* [THE INPUT]
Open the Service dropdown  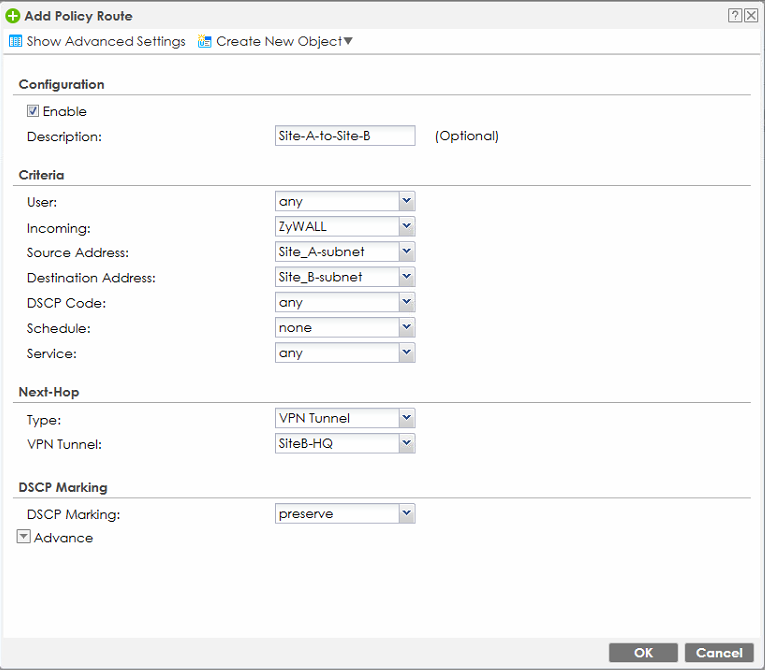point(344,353)
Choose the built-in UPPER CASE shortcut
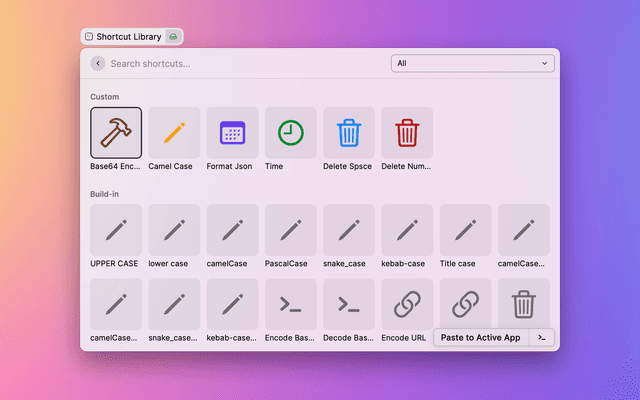 [116, 230]

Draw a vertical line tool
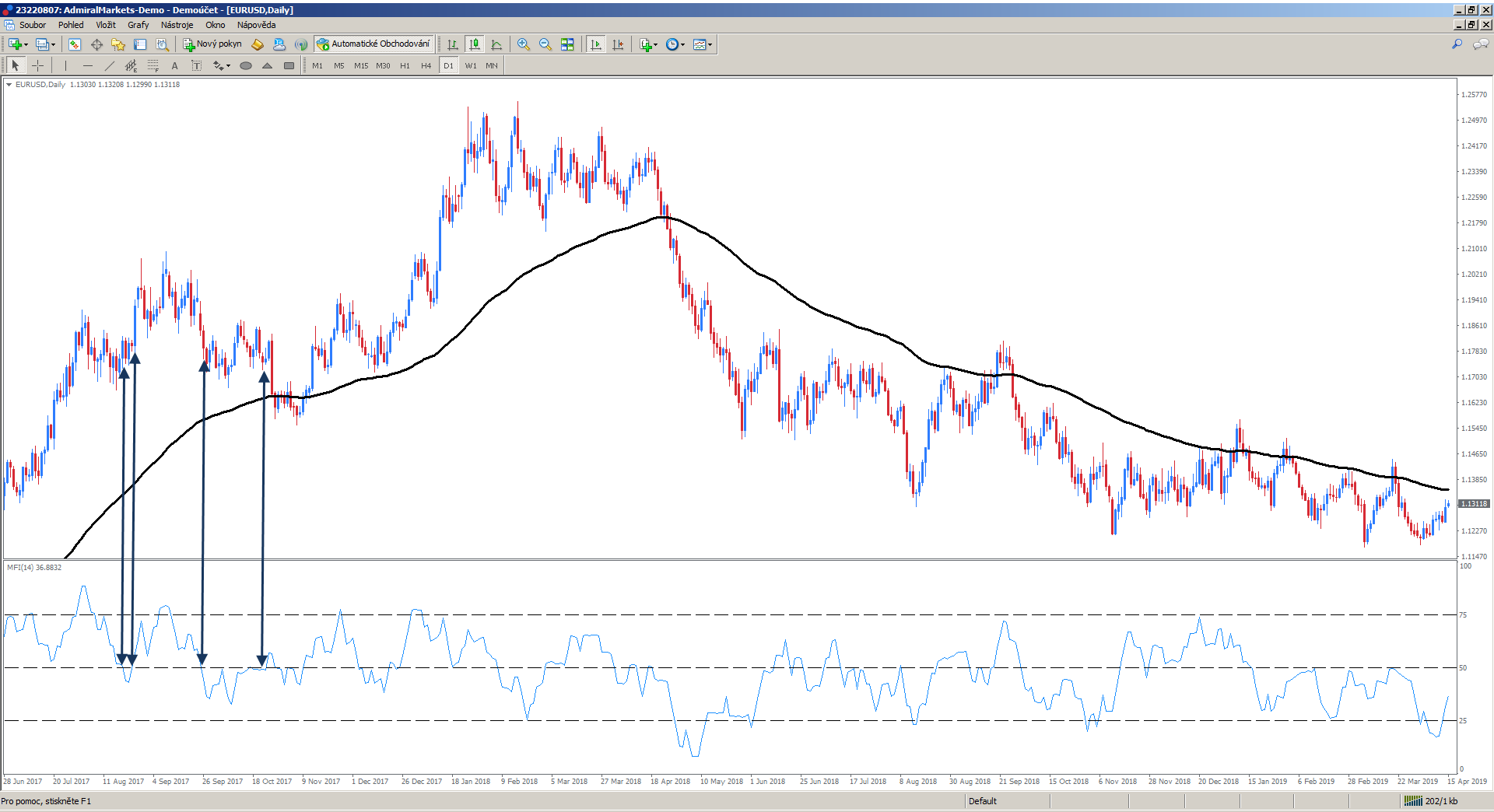(x=65, y=66)
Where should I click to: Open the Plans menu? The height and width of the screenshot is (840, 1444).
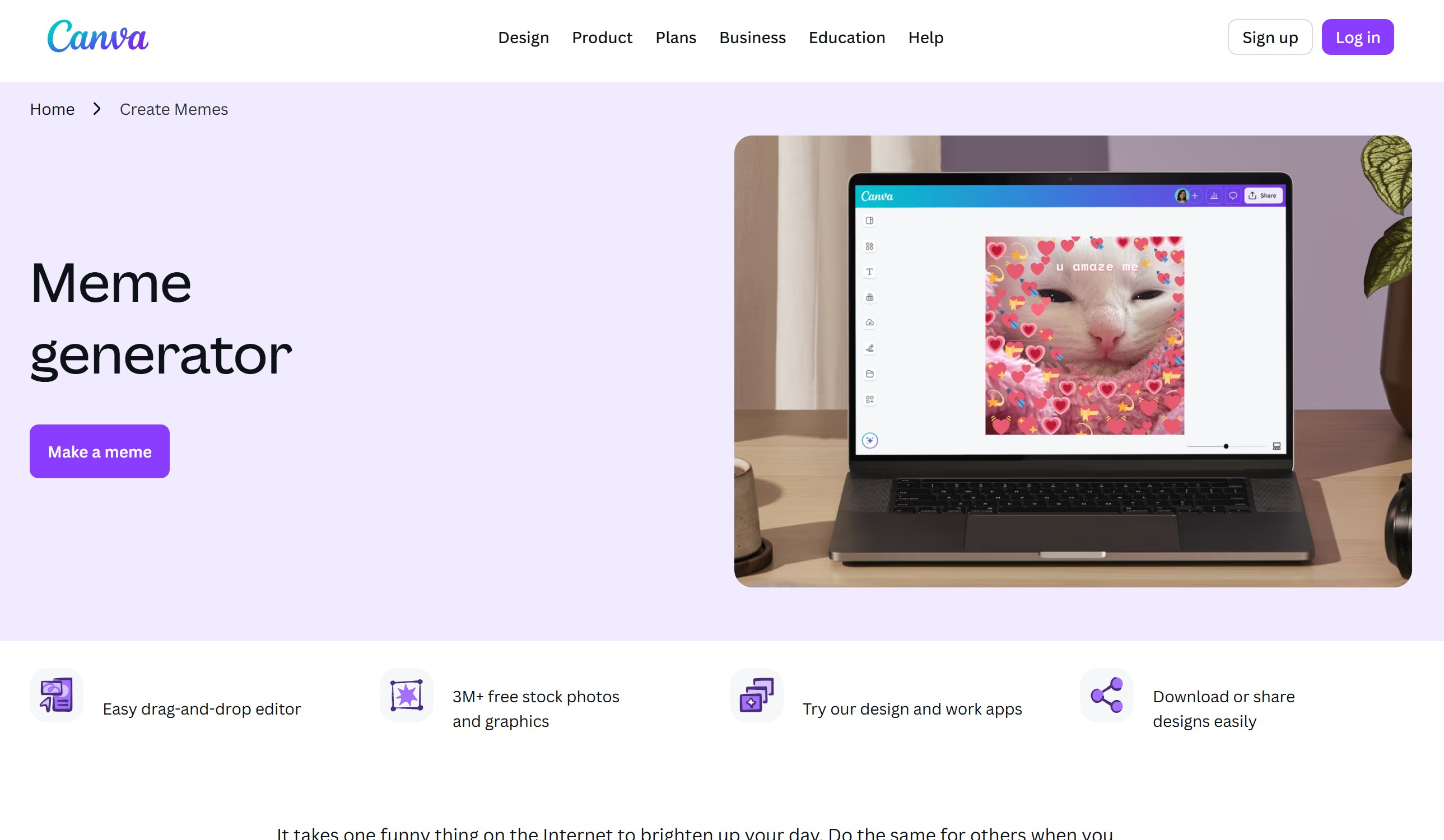pos(676,38)
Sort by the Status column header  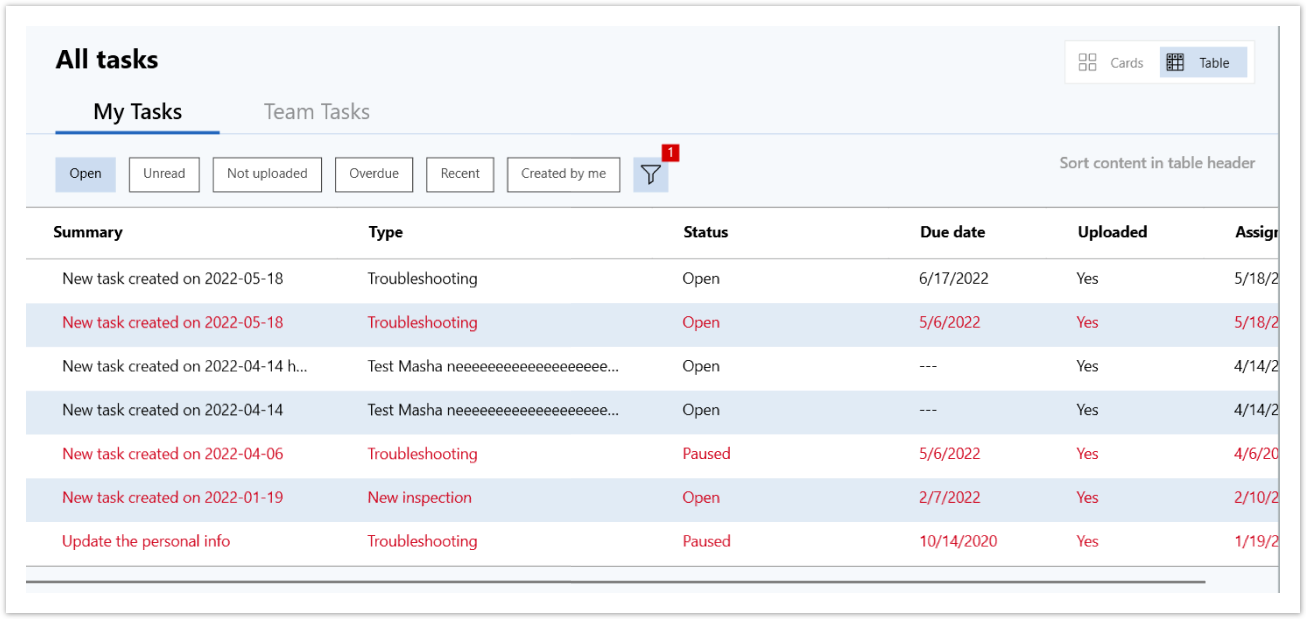tap(705, 232)
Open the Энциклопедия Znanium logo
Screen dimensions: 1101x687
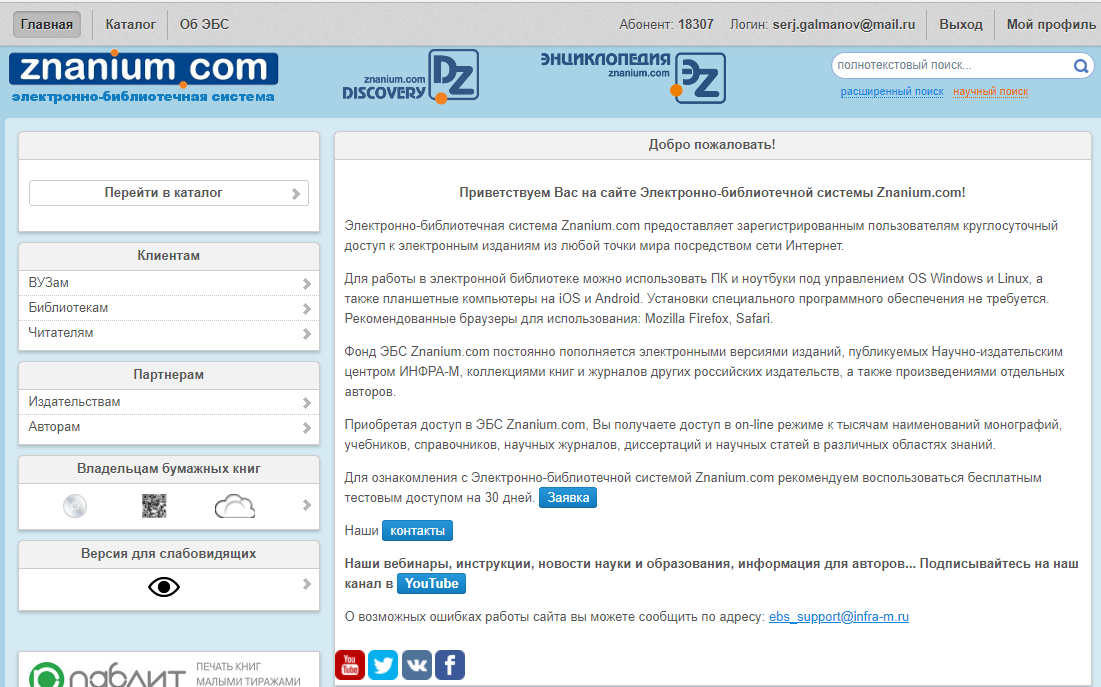(x=632, y=77)
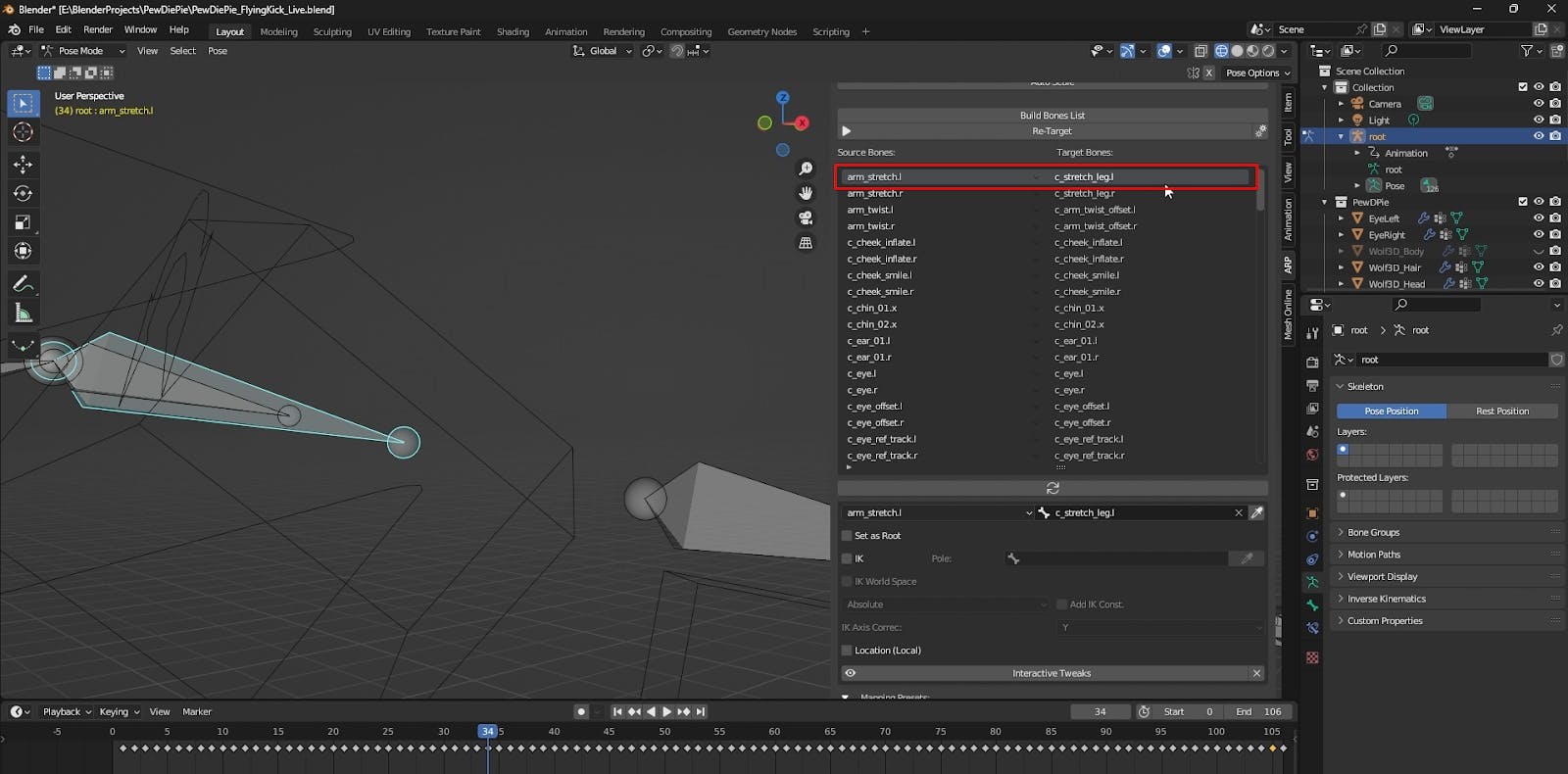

* [YOUR ASSIGNMENT] Copy nothing but the lines from the line holding "Open the Энциклопедия Znanium logo" through the last line of the entries, exactly, while leaving out the pictures.

* [ANSWER TO THIS EXERCISE]
Open the Энциклопедия Znanium logo
Screen dimensions: 1101x687
(x=632, y=77)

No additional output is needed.